Aim:
Copy the records below word for word, from their first line through the line containing "Action: [67, 937]", including both of those lines.

Available records:
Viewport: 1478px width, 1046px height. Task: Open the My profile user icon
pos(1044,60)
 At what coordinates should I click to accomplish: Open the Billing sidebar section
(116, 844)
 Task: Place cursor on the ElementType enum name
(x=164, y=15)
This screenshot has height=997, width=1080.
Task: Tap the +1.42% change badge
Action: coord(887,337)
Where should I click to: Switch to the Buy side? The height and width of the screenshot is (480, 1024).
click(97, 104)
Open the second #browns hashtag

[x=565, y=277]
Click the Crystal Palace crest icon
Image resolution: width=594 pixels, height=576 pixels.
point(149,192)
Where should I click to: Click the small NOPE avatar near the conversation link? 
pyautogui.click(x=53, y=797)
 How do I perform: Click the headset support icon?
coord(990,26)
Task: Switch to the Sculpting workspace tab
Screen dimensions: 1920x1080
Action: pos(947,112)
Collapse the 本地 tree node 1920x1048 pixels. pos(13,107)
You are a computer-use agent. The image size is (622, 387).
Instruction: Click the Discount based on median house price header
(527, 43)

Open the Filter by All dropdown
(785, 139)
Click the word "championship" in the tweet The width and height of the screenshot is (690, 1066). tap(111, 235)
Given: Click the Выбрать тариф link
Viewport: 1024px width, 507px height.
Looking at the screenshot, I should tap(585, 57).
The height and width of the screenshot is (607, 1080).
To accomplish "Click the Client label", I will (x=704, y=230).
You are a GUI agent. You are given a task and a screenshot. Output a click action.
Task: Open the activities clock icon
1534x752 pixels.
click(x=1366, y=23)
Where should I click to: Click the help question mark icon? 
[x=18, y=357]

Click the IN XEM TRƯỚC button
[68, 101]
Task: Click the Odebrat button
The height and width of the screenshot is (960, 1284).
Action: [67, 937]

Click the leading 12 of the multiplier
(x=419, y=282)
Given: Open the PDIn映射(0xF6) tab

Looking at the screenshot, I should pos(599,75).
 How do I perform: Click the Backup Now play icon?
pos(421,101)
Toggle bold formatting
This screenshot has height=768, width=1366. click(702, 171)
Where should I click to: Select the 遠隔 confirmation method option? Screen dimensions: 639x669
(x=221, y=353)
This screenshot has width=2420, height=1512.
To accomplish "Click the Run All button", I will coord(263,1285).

Written response:
Viewport: 1478px width, 1046px height. Task: Open the My profile user icon
pos(1044,60)
 At what coordinates should I click to accomplish: Open the Billing sidebar section
(116, 844)
 Task: Place cursor on the ElementType enum name
(x=164, y=15)
This screenshot has height=997, width=1080.
Task: Tap the +1.42% change badge
Action: coord(887,337)
Where should I click to: Switch to the Buy side? The height and width of the screenshot is (480, 1024).
click(97, 104)
Open the second #browns hashtag

[x=565, y=277]
Click the Crystal Palace crest icon
Image resolution: width=594 pixels, height=576 pixels.
point(149,192)
Where should I click to: Click the small NOPE avatar near the conversation link? 
pyautogui.click(x=53, y=797)
 How do I perform: Click the headset support icon?
coord(990,26)
Task: Switch to the Sculpting workspace tab
Screen dimensions: 1920x1080
Action: pos(947,112)
Collapse the 本地 tree node 1920x1048 pixels. pos(13,107)
You are a computer-use agent. The image size is (622, 387).
Instruction: Click the Discount based on median house price header
(527, 43)

Open the Filter by All dropdown
(785, 139)
Click the word "championship" in the tweet The width and height of the screenshot is (690, 1066). tap(111, 235)
Given: Click the Выбрать тариф link
Viewport: 1024px width, 507px height.
Looking at the screenshot, I should tap(585, 57).
The height and width of the screenshot is (607, 1080).
To accomplish "Click the Client label", I will (x=704, y=230).
You are a GUI agent. You are given a task and a screenshot. Output a click action.
Task: Open the activities clock icon
1534x752 pixels.
click(x=1366, y=23)
Where should I click to: Click the help question mark icon? 
[x=18, y=357]

Click the IN XEM TRƯỚC button
[68, 101]
Task: Click the Odebrat button
The height and width of the screenshot is (960, 1284).
Action: [67, 937]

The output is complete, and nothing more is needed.